WHAT YOU HAVE TO DO:
For the string "chart", state how many lines of the data hold it. Give nothing besides the number.

EXERCISE MATERIAL:
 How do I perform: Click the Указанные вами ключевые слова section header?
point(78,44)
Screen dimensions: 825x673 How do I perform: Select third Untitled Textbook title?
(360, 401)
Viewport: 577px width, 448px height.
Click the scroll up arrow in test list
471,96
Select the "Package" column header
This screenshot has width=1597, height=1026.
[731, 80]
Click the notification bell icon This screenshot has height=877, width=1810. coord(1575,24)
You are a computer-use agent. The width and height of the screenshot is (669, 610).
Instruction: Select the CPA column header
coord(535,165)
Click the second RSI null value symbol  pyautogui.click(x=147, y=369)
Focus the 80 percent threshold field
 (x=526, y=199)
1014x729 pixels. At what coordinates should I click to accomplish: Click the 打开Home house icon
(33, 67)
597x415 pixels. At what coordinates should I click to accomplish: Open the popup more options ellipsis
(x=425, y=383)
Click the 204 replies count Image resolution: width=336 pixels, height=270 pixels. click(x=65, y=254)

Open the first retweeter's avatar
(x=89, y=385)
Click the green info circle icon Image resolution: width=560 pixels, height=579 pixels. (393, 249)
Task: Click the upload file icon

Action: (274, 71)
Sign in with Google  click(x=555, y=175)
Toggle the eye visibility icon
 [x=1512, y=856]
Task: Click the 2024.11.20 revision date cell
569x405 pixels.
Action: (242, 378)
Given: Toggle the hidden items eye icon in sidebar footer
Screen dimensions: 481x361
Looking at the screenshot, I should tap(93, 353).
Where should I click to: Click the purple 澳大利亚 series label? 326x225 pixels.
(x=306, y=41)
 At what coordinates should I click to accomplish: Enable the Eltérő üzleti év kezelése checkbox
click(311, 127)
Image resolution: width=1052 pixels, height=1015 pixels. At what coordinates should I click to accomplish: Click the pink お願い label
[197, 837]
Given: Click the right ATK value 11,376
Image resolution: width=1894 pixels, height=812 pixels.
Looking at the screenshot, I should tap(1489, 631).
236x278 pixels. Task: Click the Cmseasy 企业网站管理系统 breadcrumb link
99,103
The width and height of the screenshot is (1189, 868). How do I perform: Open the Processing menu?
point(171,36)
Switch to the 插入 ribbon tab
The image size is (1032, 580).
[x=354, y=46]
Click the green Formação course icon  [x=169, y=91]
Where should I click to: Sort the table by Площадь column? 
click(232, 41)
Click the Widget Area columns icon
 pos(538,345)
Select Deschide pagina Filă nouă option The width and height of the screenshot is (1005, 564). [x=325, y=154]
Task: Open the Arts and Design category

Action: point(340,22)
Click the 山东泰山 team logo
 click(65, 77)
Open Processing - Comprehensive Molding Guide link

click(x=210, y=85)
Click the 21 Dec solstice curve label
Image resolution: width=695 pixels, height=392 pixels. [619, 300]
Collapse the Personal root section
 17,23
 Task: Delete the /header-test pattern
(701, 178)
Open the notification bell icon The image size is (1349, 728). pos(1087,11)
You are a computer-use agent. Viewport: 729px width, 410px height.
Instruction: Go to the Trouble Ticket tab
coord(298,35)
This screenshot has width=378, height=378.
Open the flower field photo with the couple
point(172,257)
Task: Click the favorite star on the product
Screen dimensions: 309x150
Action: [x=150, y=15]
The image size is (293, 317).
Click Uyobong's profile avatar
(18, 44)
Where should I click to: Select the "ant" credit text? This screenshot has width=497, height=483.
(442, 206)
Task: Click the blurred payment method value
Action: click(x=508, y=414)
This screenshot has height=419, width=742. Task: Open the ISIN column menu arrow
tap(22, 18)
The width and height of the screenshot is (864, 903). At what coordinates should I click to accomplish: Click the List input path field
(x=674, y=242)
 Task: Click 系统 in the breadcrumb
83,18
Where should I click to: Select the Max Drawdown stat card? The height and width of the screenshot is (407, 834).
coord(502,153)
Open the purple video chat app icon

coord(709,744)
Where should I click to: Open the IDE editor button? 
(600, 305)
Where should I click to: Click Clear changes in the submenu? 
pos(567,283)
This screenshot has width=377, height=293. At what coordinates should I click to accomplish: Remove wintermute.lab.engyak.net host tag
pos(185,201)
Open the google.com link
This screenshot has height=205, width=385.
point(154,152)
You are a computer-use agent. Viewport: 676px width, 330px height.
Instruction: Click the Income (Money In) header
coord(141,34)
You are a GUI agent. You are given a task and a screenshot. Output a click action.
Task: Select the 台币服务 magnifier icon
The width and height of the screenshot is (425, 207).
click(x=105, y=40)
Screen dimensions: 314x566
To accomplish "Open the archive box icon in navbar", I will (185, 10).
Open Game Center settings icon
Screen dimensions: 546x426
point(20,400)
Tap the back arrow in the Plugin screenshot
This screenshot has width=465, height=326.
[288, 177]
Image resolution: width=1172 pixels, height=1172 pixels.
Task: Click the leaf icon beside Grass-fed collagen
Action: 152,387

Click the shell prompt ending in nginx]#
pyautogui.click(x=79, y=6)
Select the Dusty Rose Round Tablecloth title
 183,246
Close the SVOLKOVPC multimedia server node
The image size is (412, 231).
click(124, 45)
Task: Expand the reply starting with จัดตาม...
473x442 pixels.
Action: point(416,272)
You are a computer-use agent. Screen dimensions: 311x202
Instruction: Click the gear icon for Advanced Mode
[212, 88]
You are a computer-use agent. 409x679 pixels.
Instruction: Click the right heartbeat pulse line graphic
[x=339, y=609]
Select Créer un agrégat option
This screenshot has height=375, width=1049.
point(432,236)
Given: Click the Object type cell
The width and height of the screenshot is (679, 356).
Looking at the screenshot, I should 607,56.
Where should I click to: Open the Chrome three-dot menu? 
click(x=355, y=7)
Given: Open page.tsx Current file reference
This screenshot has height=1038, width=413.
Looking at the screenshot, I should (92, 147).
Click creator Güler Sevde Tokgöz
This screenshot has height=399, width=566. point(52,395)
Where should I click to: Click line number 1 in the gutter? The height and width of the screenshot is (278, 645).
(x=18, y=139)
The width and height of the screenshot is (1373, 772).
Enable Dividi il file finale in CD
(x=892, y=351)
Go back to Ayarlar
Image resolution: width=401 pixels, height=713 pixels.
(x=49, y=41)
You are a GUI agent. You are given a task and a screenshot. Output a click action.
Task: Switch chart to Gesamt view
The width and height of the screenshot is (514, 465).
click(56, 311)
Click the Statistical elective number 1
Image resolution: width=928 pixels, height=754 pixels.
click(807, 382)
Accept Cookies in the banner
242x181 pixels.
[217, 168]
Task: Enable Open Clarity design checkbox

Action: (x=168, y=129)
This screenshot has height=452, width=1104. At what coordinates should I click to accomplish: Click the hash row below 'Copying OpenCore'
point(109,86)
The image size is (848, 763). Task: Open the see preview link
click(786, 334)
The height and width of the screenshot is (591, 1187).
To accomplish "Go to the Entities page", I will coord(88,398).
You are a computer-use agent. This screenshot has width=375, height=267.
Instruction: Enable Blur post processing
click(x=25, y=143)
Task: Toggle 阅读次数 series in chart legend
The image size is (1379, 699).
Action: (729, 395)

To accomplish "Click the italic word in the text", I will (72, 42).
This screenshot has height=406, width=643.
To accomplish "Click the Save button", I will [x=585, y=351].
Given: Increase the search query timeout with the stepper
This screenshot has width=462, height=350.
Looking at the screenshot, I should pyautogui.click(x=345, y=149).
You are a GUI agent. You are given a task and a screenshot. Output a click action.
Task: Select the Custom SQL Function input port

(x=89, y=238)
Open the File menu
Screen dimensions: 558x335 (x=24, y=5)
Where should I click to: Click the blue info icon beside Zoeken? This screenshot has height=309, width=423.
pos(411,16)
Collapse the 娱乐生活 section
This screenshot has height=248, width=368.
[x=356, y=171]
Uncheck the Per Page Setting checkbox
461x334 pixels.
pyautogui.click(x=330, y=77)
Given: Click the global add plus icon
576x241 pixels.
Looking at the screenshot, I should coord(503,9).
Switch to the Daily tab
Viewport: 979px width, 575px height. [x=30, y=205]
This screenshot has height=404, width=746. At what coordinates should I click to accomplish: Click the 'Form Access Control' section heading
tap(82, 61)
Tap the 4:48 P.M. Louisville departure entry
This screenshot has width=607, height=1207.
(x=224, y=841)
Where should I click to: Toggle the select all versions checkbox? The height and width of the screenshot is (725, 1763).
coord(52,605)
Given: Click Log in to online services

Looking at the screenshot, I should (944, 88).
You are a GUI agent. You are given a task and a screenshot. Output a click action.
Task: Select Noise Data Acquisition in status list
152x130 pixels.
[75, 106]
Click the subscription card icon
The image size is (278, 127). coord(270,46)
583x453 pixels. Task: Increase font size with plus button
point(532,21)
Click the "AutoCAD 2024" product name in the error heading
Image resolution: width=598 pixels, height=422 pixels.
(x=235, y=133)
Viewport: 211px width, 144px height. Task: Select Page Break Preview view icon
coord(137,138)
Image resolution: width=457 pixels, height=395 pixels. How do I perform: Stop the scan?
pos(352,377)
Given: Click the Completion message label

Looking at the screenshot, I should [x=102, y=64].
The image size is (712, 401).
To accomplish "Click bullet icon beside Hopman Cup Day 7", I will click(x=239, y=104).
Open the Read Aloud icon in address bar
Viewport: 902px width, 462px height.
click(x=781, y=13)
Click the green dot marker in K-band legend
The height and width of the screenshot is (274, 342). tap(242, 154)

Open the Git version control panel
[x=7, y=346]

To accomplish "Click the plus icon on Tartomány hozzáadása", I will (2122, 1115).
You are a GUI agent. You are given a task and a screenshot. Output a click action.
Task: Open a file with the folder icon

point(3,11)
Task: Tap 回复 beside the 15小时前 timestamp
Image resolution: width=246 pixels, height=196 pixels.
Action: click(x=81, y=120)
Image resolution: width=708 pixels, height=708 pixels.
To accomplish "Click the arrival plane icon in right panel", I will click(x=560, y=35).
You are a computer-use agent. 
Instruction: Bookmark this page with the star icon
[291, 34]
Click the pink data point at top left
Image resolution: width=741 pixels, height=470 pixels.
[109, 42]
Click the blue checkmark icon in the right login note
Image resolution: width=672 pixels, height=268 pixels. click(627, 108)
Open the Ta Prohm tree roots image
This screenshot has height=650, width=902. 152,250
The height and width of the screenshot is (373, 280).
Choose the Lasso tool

RESPONSE TO THE EXERCISE:
2